Article ID: | iaor2002260 |
Country: | Netherlands |
Volume: | 100 |
Issue: | 1 |
Start Page Number: | 251 |
End Page Number: | 272 |
Publication Date: | Dec 2000 |
Journal: | Annals of Operations Research |
Authors: | Rmisch Werner, Nowak Matthias P. |
Keywords: | programming: probabilistic, programming: integer |
A dynamic (multi-stage) stochastic programming model for the weekly cost-optimal generation of electric power in a hydro-thermal generation system under uncertain demand (or load) is developed. The model involves a large number of mixed-integer (stochastic) decision variables and constraints linking time periods and operating power units. A stochastic Lagrangian relaxation scheme is designed by assigning (stochastic) multipliers to all constraints coupling power units. It is assumed that the stochastic load process is given (or approximated) by a finite number of realizations (scenarios) in scenario tree form. Solving the dual by a bundle subgradient method leads to a successive decomposition into stochastic single (thermal or hydro) unit subproblems. The stochastic thermal and hydro subproblems are solved by a stochastic dynamic programming technique and by a specific descent algorithm, respectively.

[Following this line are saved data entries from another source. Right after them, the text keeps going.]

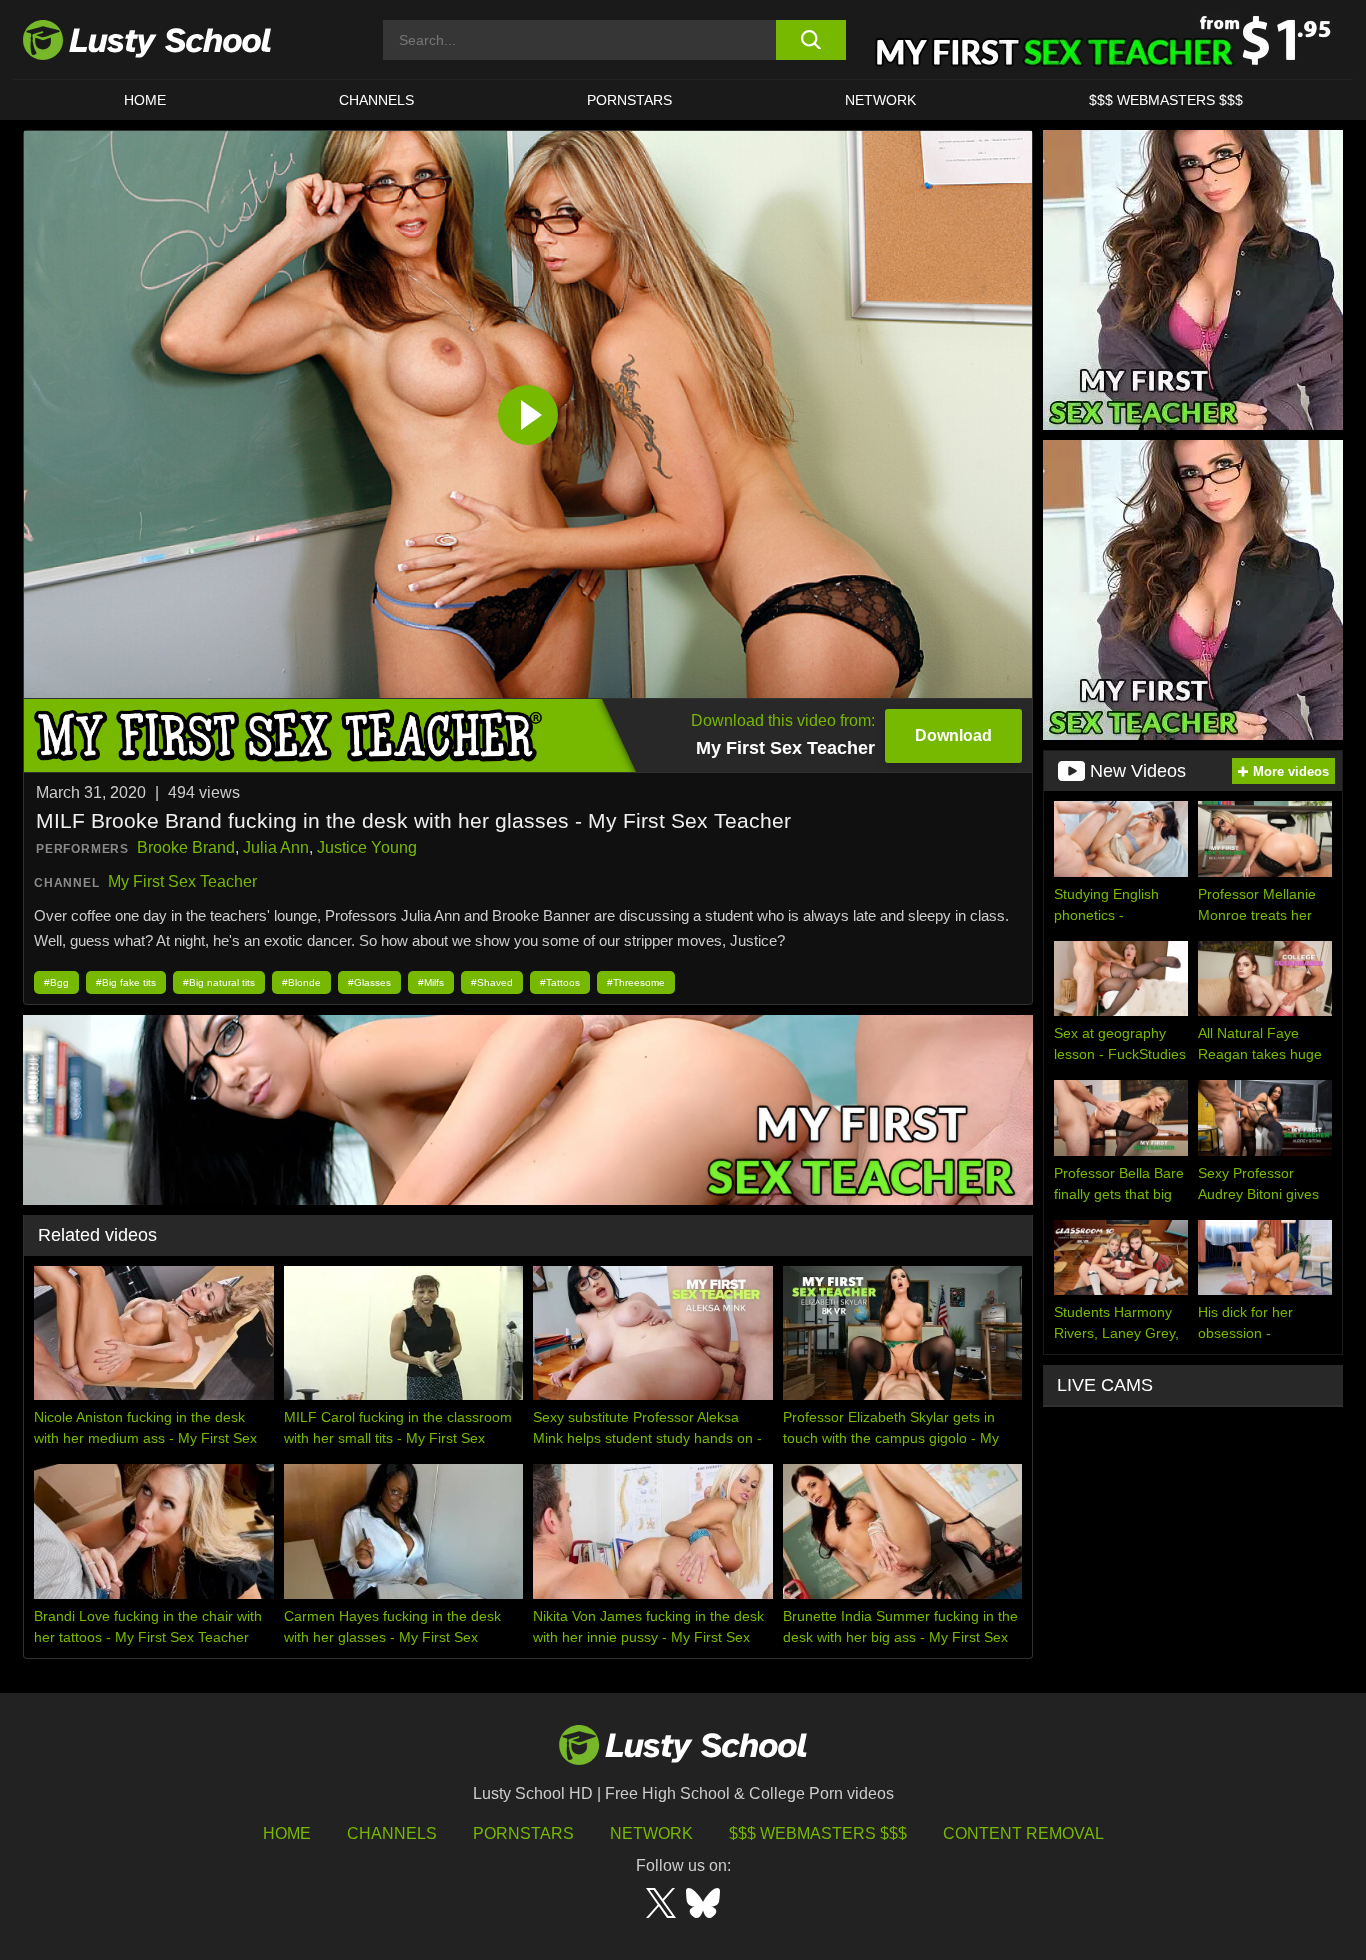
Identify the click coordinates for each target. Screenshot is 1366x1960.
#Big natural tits (219, 982)
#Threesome (636, 982)
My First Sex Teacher (182, 881)
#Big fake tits (126, 982)
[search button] (810, 40)
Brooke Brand (186, 847)
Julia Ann (276, 847)
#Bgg (56, 982)
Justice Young (367, 847)
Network (880, 100)
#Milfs (431, 982)
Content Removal (1023, 1833)
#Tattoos (560, 982)
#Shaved (492, 982)
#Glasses (369, 982)
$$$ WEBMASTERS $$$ (1166, 100)
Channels (376, 100)
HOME (145, 100)
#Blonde (301, 982)
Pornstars (629, 100)
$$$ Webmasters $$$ (818, 1833)
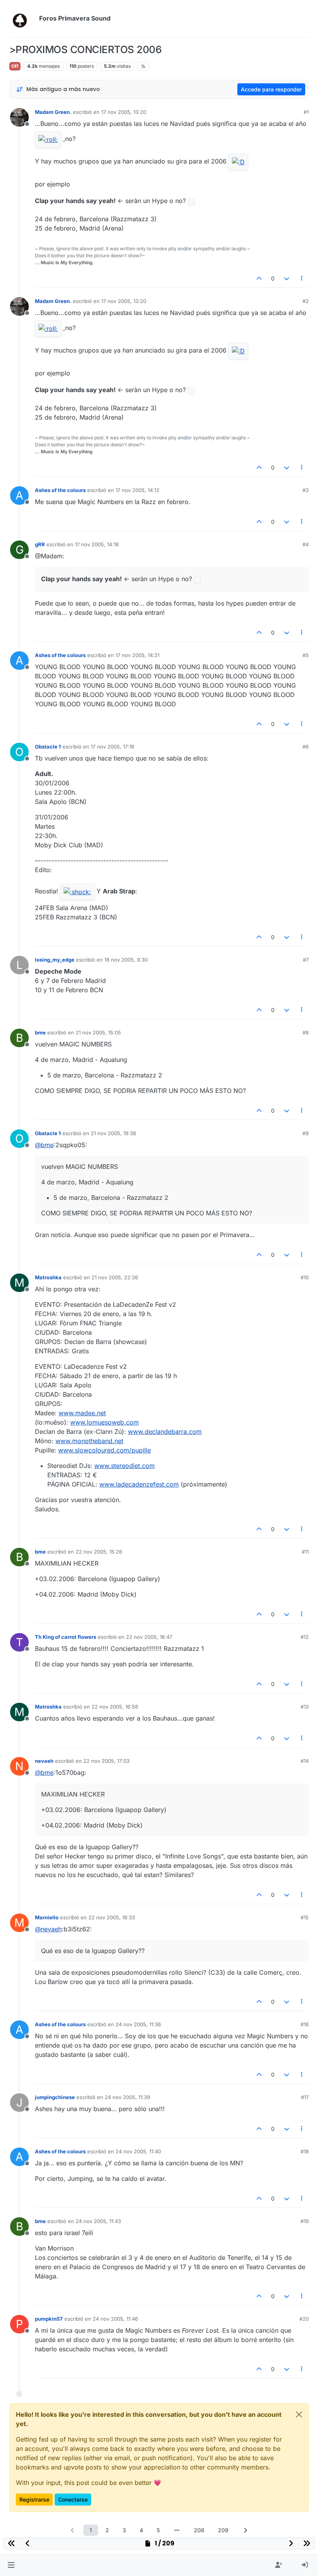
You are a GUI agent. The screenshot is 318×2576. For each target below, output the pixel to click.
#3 (305, 490)
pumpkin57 (49, 2319)
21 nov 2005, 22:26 (115, 1277)
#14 (305, 1761)
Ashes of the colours (60, 490)
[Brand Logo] (22, 18)
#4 (305, 544)
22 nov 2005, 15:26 (99, 1552)
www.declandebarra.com (165, 1431)
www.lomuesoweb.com (104, 1422)
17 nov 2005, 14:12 (137, 490)
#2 (305, 301)
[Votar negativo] (287, 278)
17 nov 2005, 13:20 (123, 112)
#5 (305, 655)
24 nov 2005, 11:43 (98, 2221)
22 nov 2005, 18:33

A Lagrangian heuristics that provides approximate solutions for the first stage (primal) decisions starting from the optimal (stochastic) multipliers is developed. Numerical results are presented for realistic data from a German power utility and for numbers of scenarios ranging from 5 to 100 and a time horizon of 168 hours. The sizes of the corresponding optimization problems go up to 200,000 binary and 350,000 continuous variables, and more than 500,000 constraints.